Would you set down every entry again, exactly as written?

START INFORMATION SUPPLIED

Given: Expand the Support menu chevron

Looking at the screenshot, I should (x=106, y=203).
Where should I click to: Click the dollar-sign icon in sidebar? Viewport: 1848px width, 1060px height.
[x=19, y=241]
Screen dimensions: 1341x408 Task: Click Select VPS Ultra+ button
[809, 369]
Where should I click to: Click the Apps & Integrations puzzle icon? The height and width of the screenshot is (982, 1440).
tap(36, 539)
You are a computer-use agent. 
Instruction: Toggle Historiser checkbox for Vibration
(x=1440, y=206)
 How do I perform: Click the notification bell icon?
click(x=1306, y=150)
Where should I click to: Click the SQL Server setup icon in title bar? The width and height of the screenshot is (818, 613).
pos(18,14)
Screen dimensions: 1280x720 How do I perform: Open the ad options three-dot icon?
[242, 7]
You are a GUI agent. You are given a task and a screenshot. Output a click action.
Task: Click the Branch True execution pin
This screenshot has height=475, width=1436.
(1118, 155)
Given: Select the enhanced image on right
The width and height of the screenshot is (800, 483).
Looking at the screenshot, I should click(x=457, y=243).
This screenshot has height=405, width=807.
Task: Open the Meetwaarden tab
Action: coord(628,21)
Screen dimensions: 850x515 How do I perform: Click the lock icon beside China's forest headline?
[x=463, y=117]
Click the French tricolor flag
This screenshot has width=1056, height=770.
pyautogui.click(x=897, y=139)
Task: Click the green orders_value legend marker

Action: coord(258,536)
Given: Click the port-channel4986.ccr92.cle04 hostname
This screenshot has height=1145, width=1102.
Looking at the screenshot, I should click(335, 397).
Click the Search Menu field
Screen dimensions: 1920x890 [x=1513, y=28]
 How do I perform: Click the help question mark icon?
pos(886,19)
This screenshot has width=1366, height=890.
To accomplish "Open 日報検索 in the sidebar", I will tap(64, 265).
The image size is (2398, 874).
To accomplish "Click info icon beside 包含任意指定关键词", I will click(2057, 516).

END INFORMATION SUPPLIED

*TASK RESULT*:
Given: Expand the Support menu chevron

Looking at the screenshot, I should (x=106, y=203).
Where should I click to: Click the dollar-sign icon in sidebar? Viewport: 1848px width, 1060px height.
[x=19, y=241]
Screen dimensions: 1341x408 Task: Click Select VPS Ultra+ button
[809, 369]
Where should I click to: Click the Apps & Integrations puzzle icon? The height and width of the screenshot is (982, 1440).
tap(36, 539)
You are a computer-use agent. 
Instruction: Toggle Historiser checkbox for Vibration
(x=1440, y=206)
 How do I perform: Click the notification bell icon?
click(x=1306, y=150)
Where should I click to: Click the SQL Server setup icon in title bar? The width and height of the screenshot is (818, 613).
pos(18,14)
Screen dimensions: 1280x720 How do I perform: Open the ad options three-dot icon?
[242, 7]
You are a GUI agent. You are given a task and a screenshot. Output a click action.
Task: Click the Branch True execution pin
This screenshot has height=475, width=1436.
(1118, 155)
Given: Select the enhanced image on right
The width and height of the screenshot is (800, 483).
Looking at the screenshot, I should click(x=457, y=243).
This screenshot has height=405, width=807.
Task: Open the Meetwaarden tab
Action: coord(628,21)
Screen dimensions: 850x515 How do I perform: Click the lock icon beside China's forest headline?
[x=463, y=117]
Click the French tricolor flag
This screenshot has width=1056, height=770.
pyautogui.click(x=897, y=139)
Task: Click the green orders_value legend marker

Action: coord(258,536)
Given: Click the port-channel4986.ccr92.cle04 hostname
This screenshot has height=1145, width=1102.
Looking at the screenshot, I should click(335, 397).
Click the Search Menu field
Screen dimensions: 1920x890 [x=1513, y=28]
 How do I perform: Click the help question mark icon?
pos(886,19)
This screenshot has width=1366, height=890.
To accomplish "Open 日報検索 in the sidebar", I will tap(64, 265).
The image size is (2398, 874).
To accomplish "Click info icon beside 包含任意指定关键词", I will click(2057, 516).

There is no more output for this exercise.